START Record set

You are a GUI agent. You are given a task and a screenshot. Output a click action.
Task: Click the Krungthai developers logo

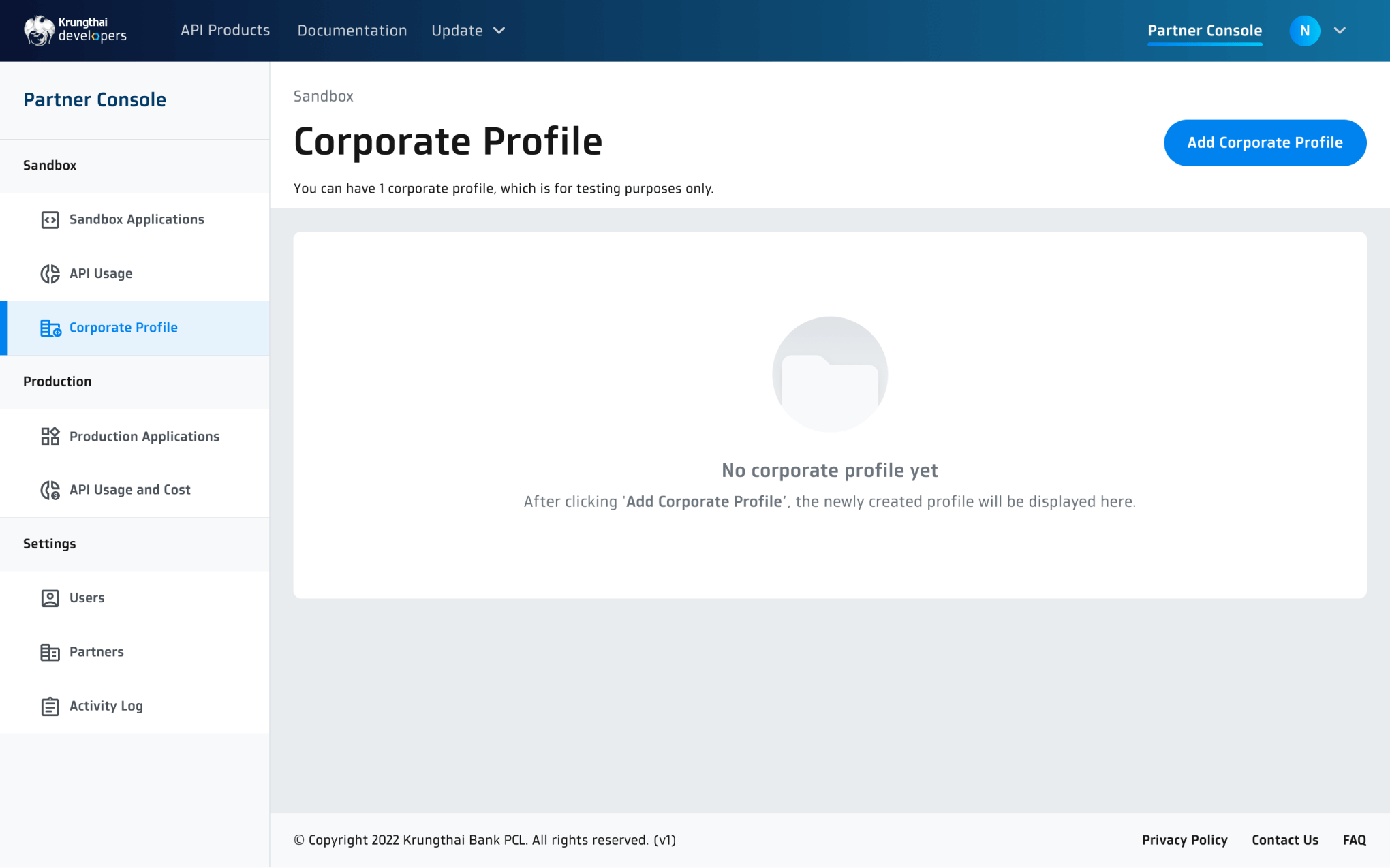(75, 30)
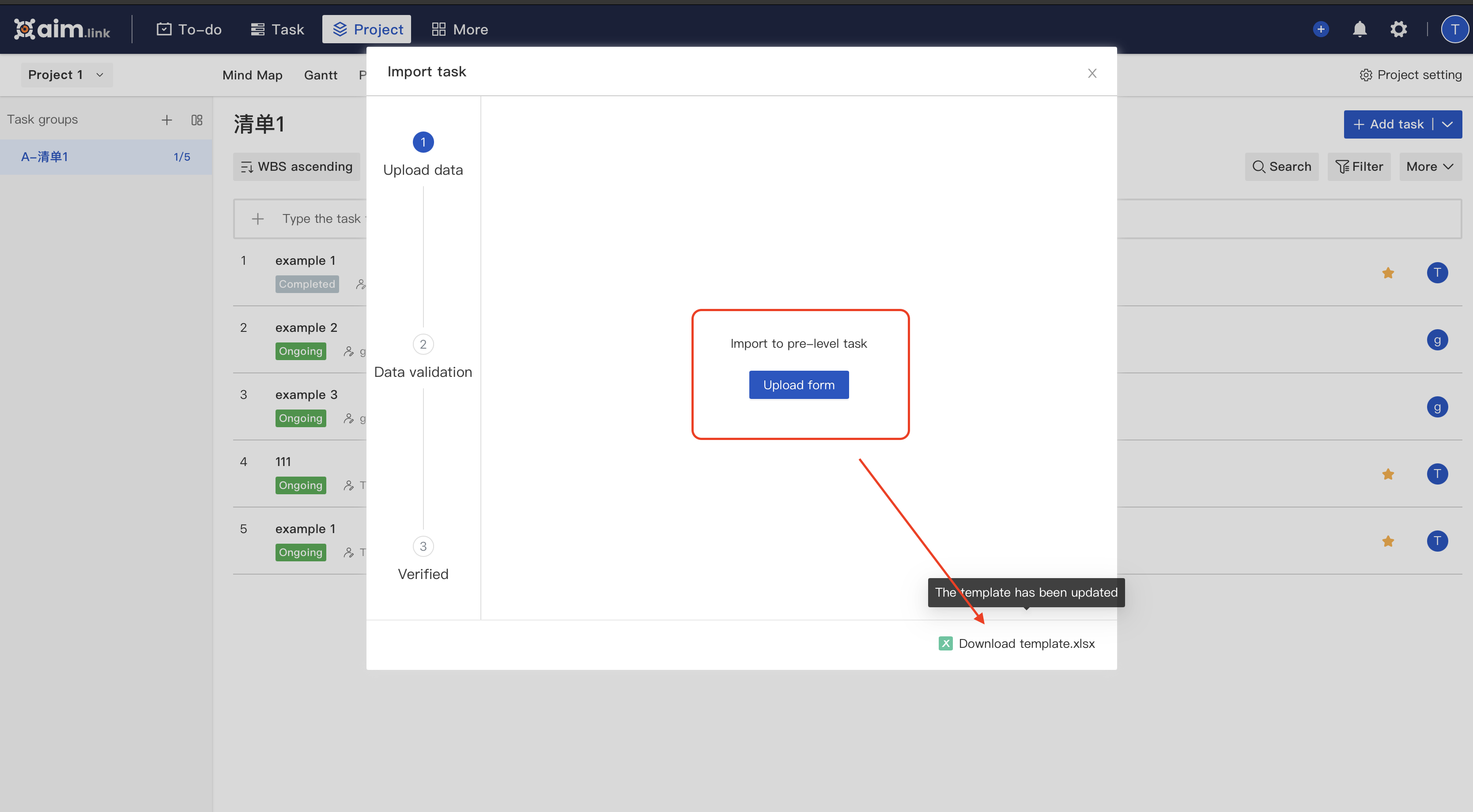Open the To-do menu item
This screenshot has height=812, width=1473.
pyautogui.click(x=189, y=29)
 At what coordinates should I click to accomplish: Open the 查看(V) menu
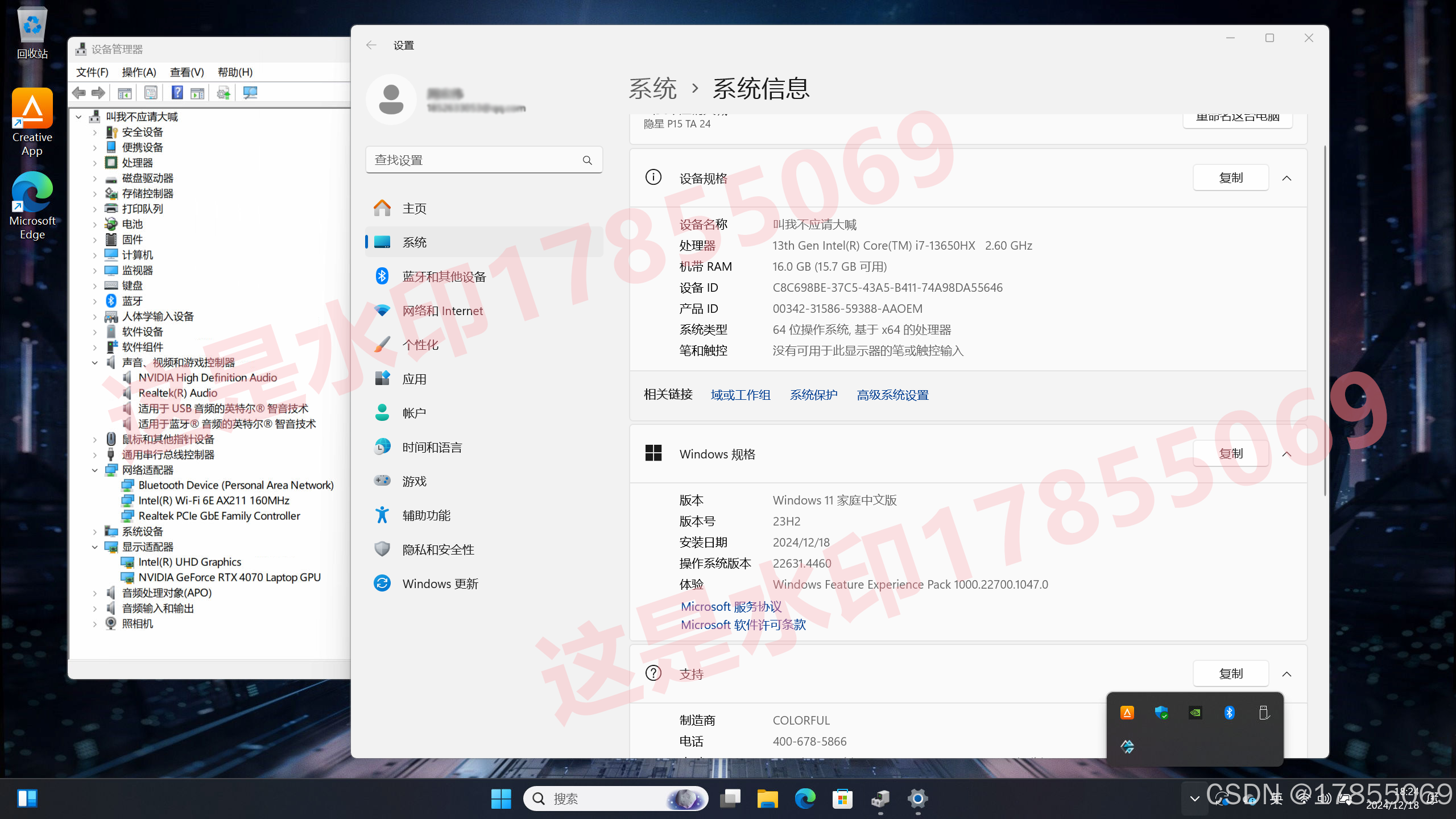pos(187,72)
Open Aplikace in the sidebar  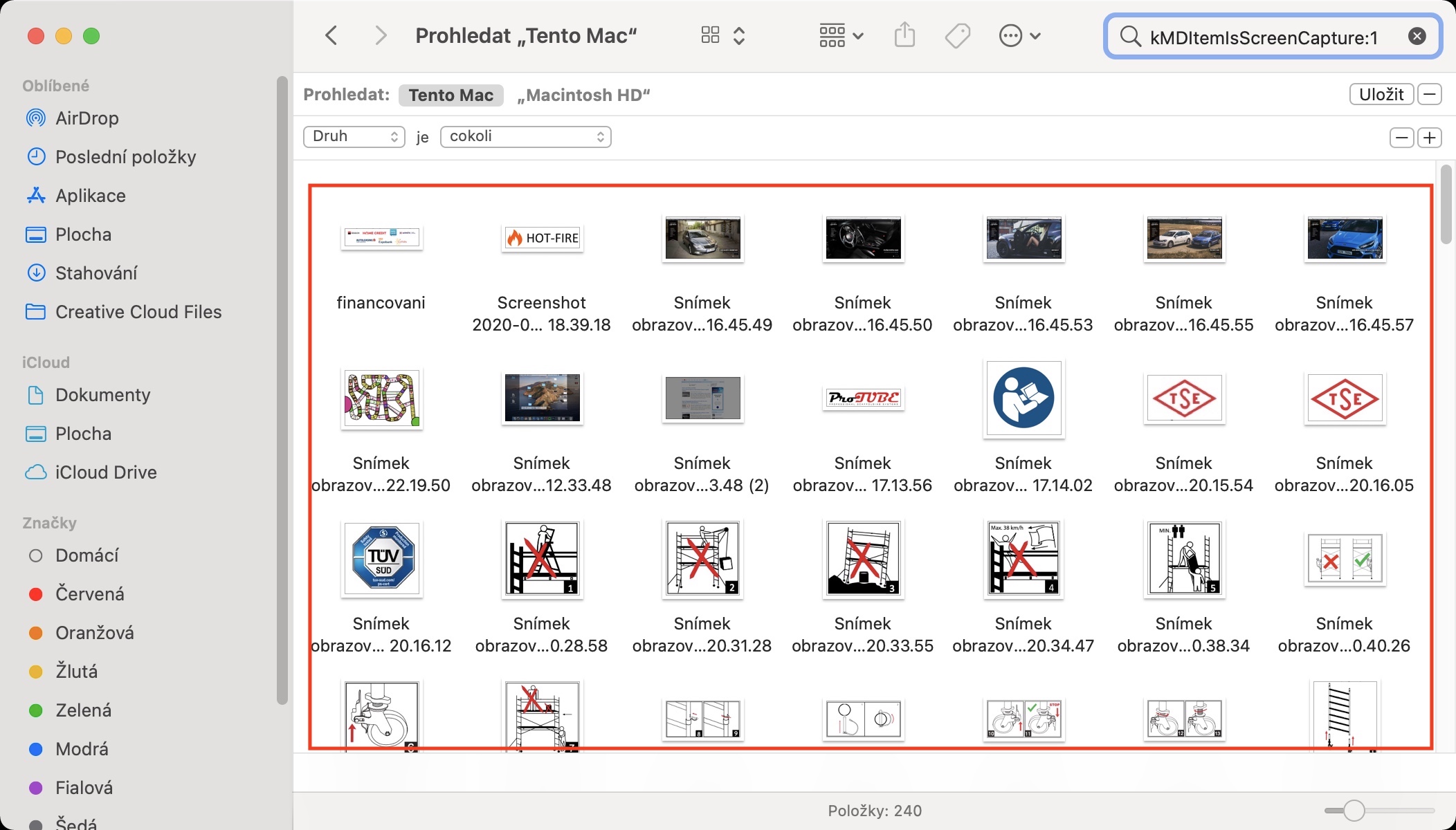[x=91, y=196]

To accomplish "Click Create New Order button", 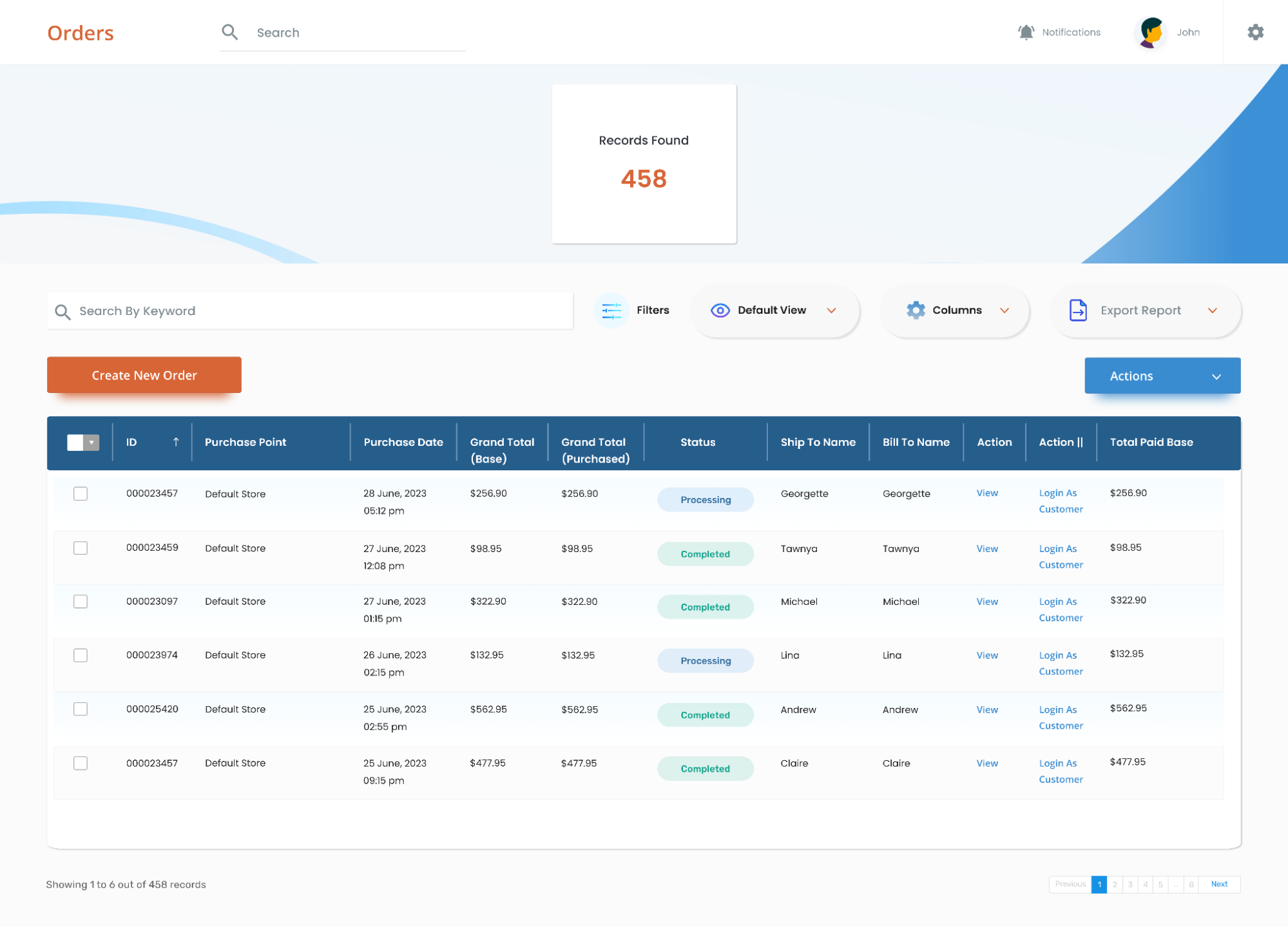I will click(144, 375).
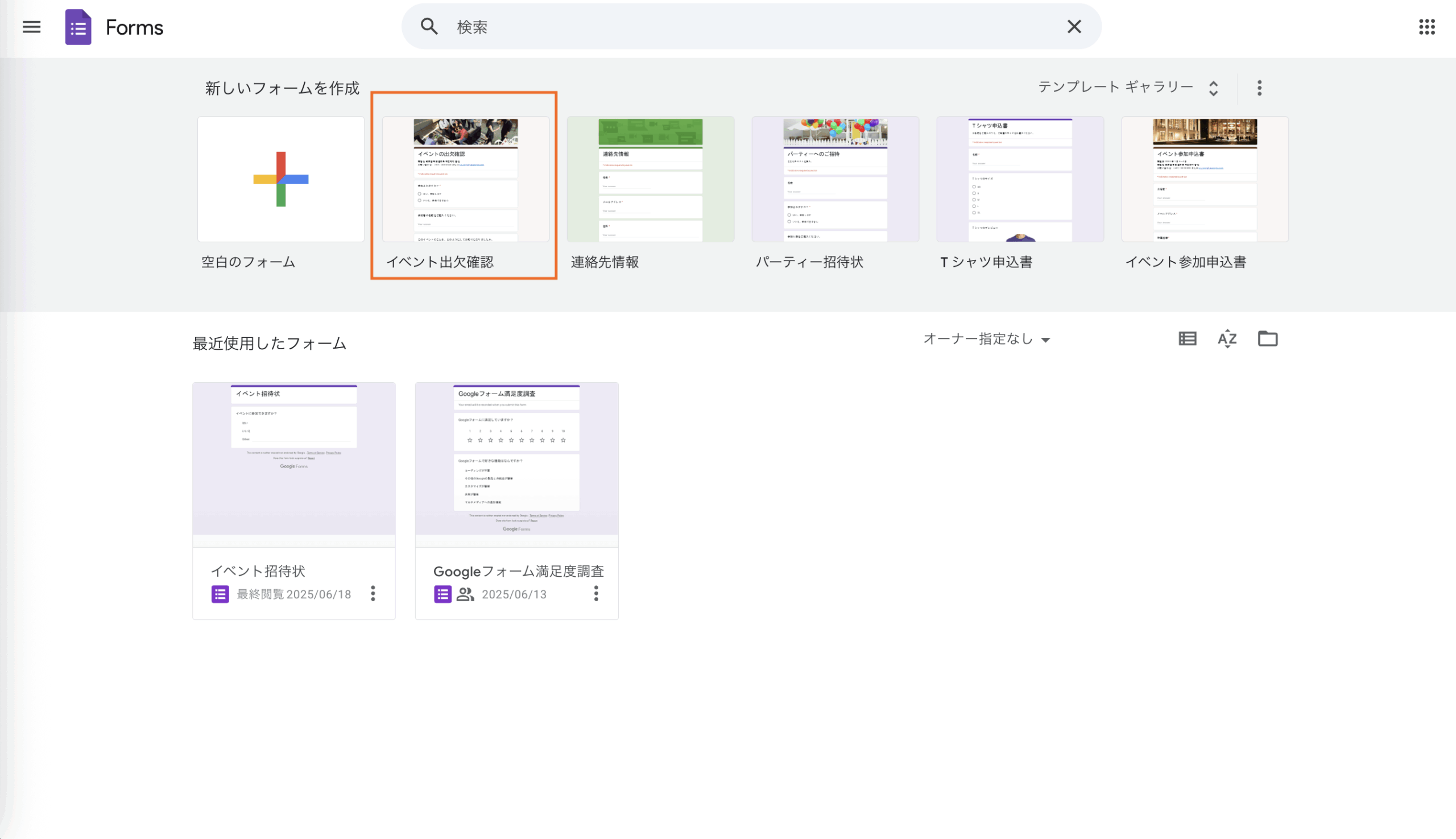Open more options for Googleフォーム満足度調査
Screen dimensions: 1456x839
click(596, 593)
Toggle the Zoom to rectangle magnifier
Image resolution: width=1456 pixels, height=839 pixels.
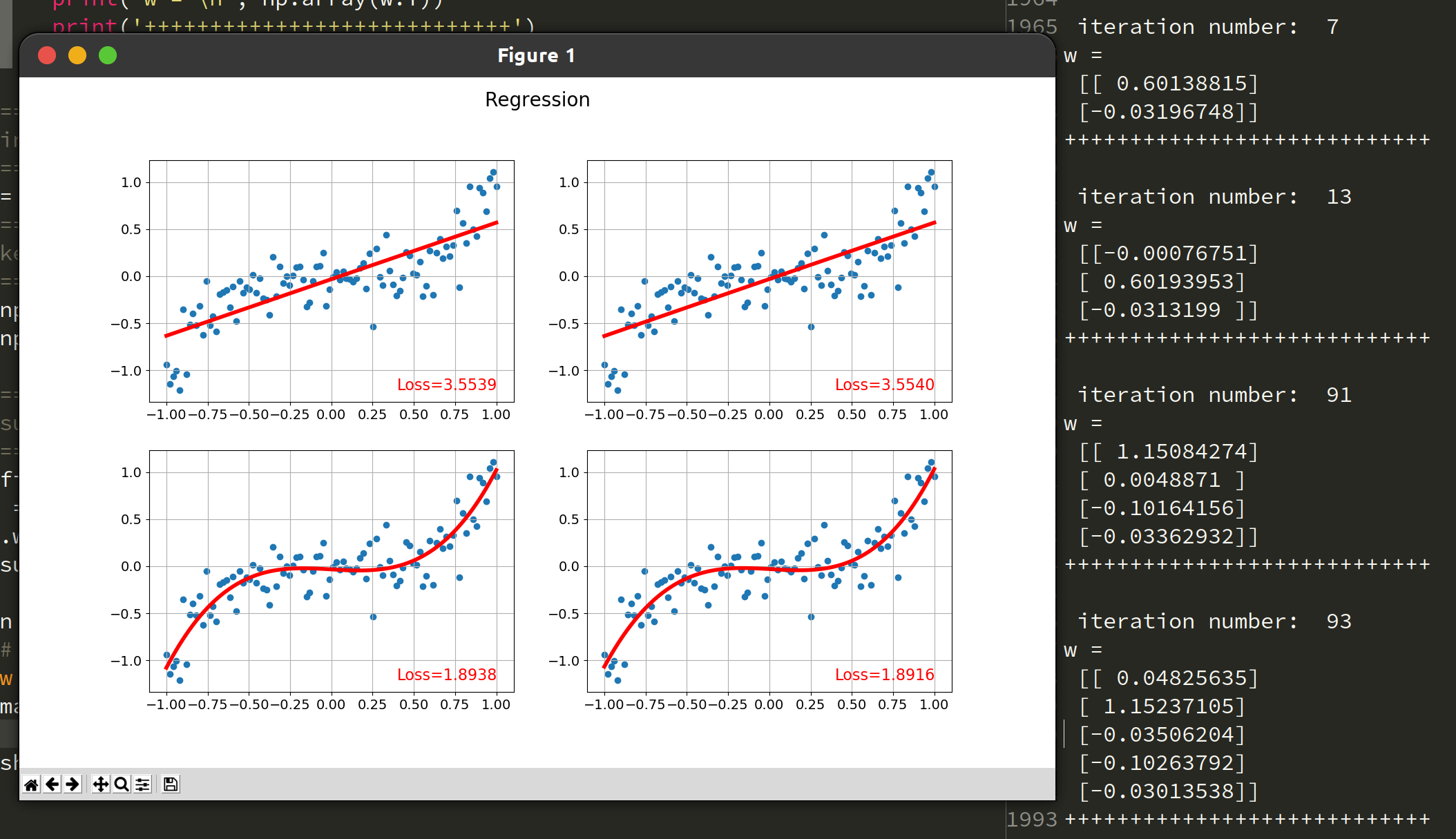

END Record set

Required action: Set down exactly and only the lines from the line that contains "Toggle the Zoom to rectangle magnifier" through the last line of the entries above, with both of those lines included and the pictures left out.

Result of this task:
Toggle the Zoom to rectangle magnifier
Image resolution: width=1456 pixels, height=839 pixels.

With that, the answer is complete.